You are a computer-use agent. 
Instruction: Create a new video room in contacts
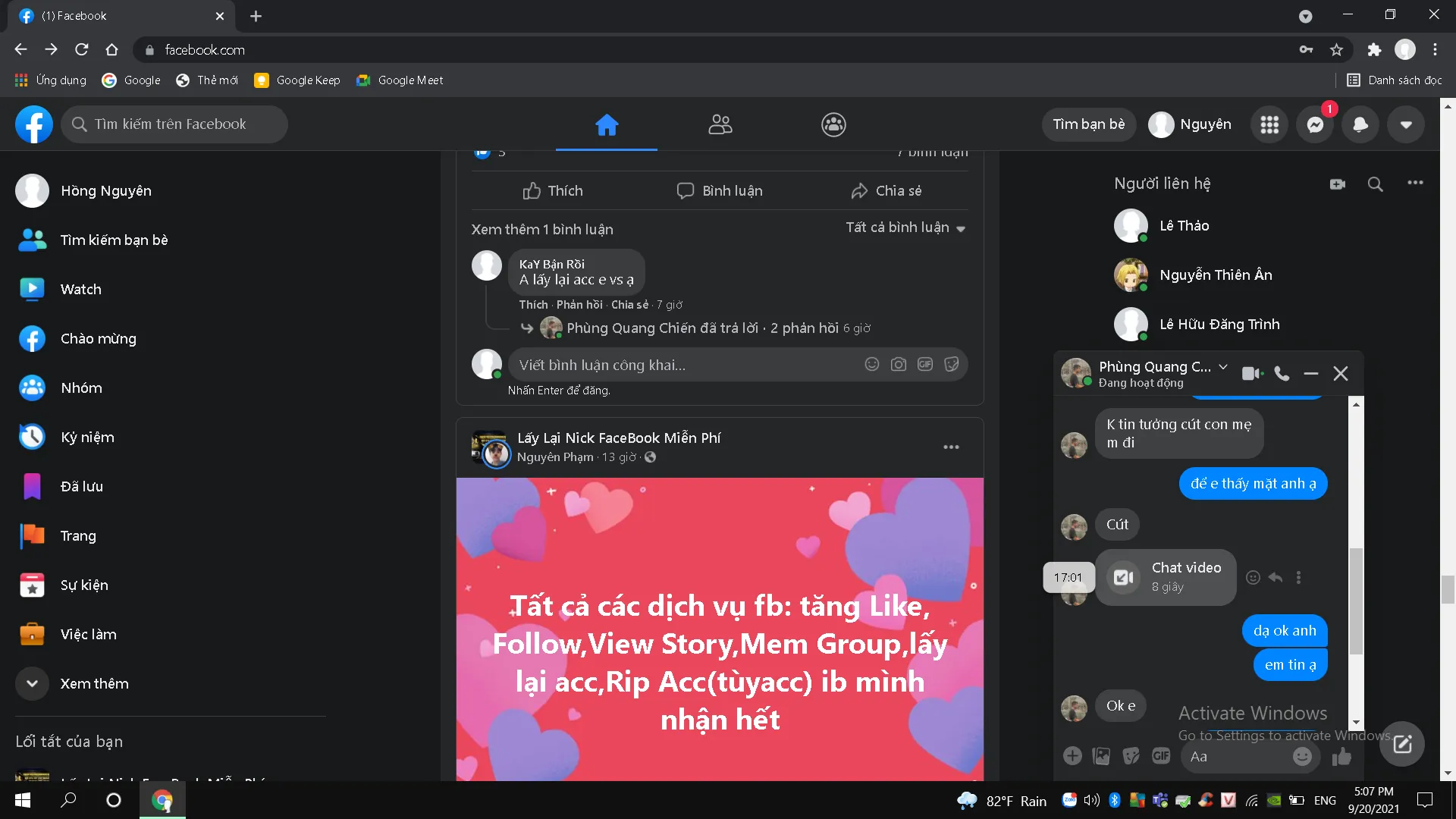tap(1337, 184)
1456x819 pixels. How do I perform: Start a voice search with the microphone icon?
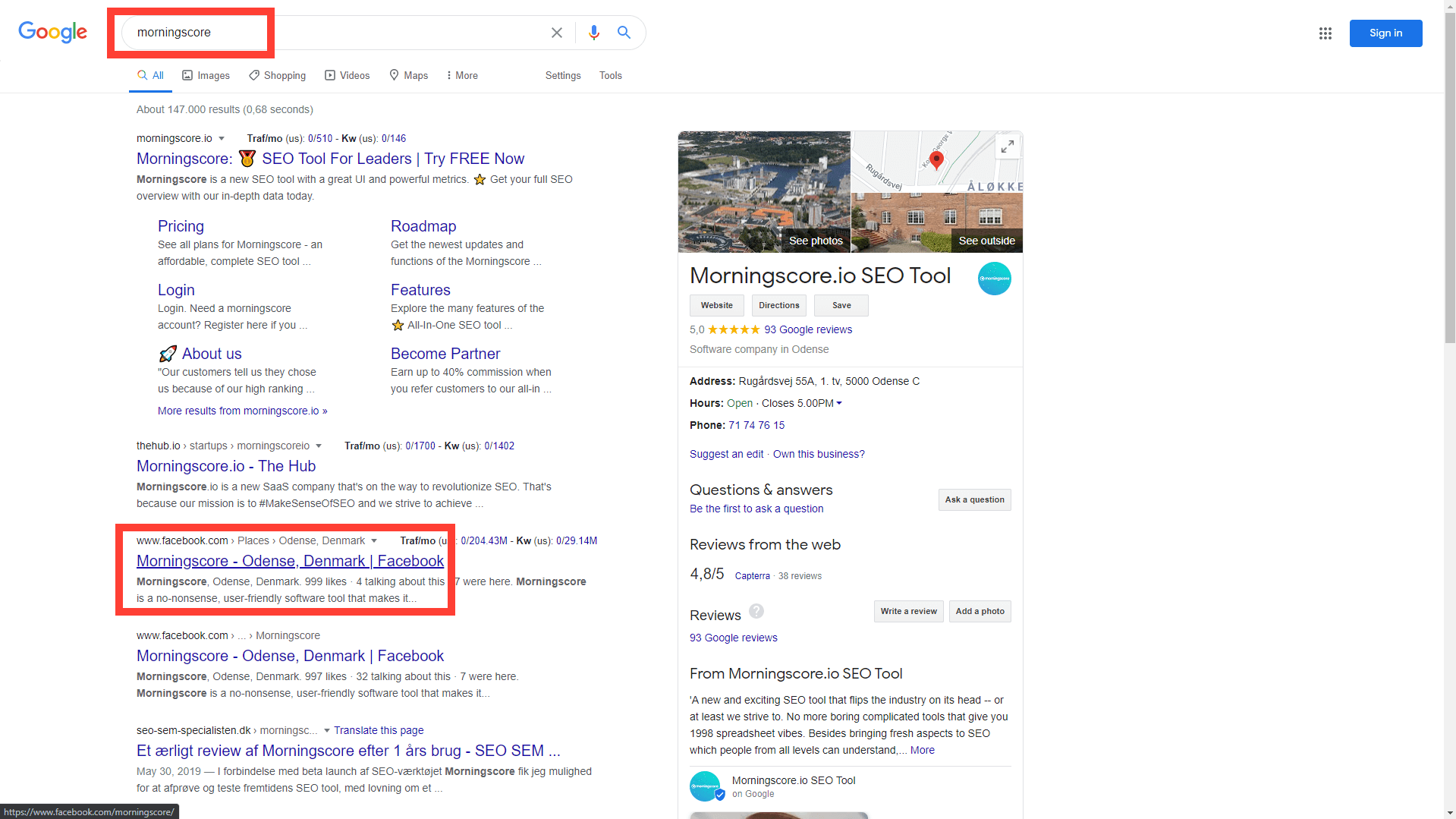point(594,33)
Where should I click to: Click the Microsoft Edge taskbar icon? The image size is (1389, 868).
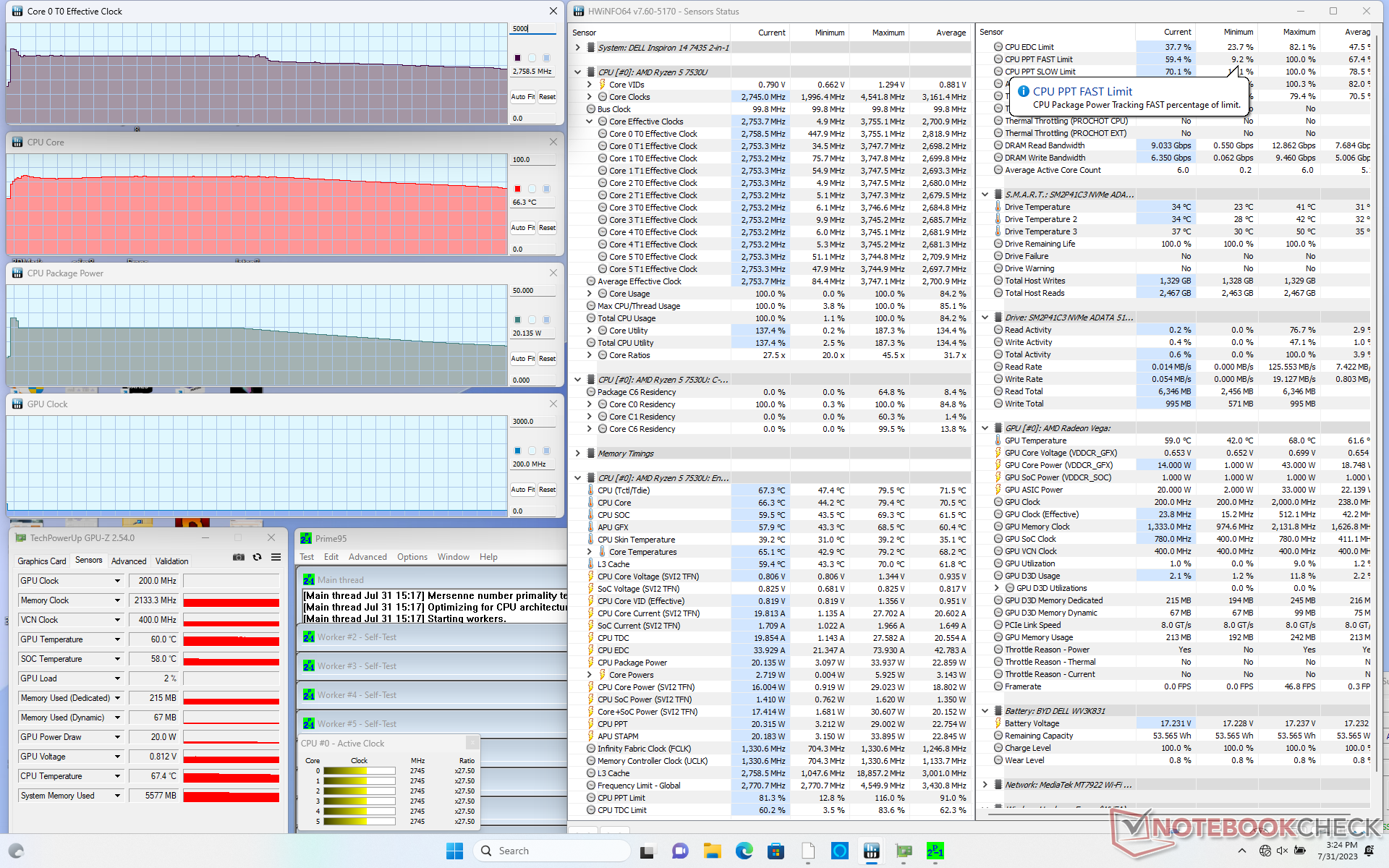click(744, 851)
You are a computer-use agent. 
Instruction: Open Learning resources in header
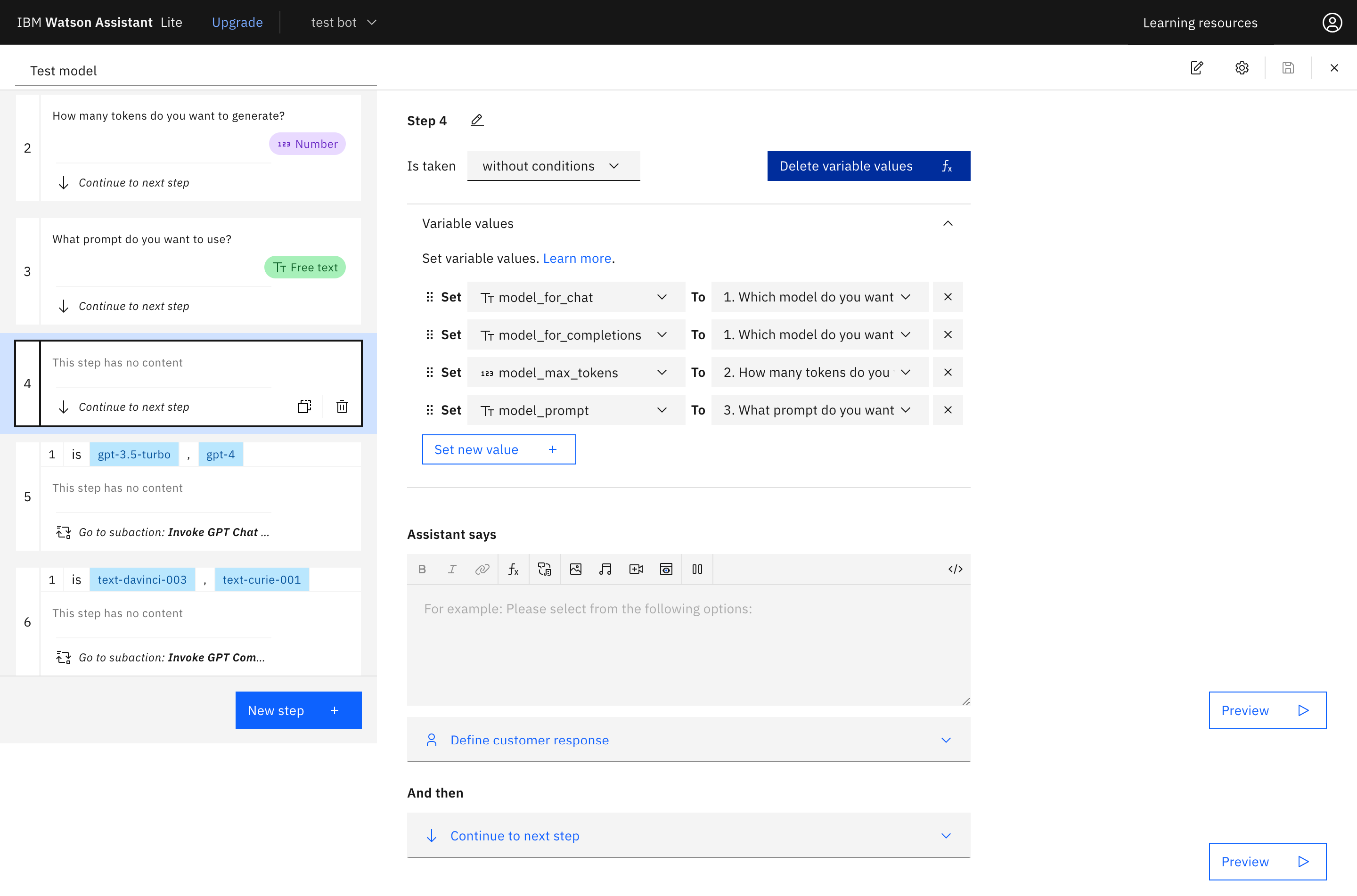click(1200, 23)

### Exercise goal:
Having removed the pictures, write out the records exactly as they stand.

### Output:
You are a computer-use agent. 
Instruction: Create a new video room in contacts
tap(1337, 184)
1456x819 pixels. How do I perform: Start a voice search with the microphone icon?
point(594,33)
Where should I click to: Click the Microsoft Edge taskbar icon? The image size is (1389, 868).
click(744, 851)
You are a computer-use agent. 
Instruction: Open Learning resources in header
click(1200, 23)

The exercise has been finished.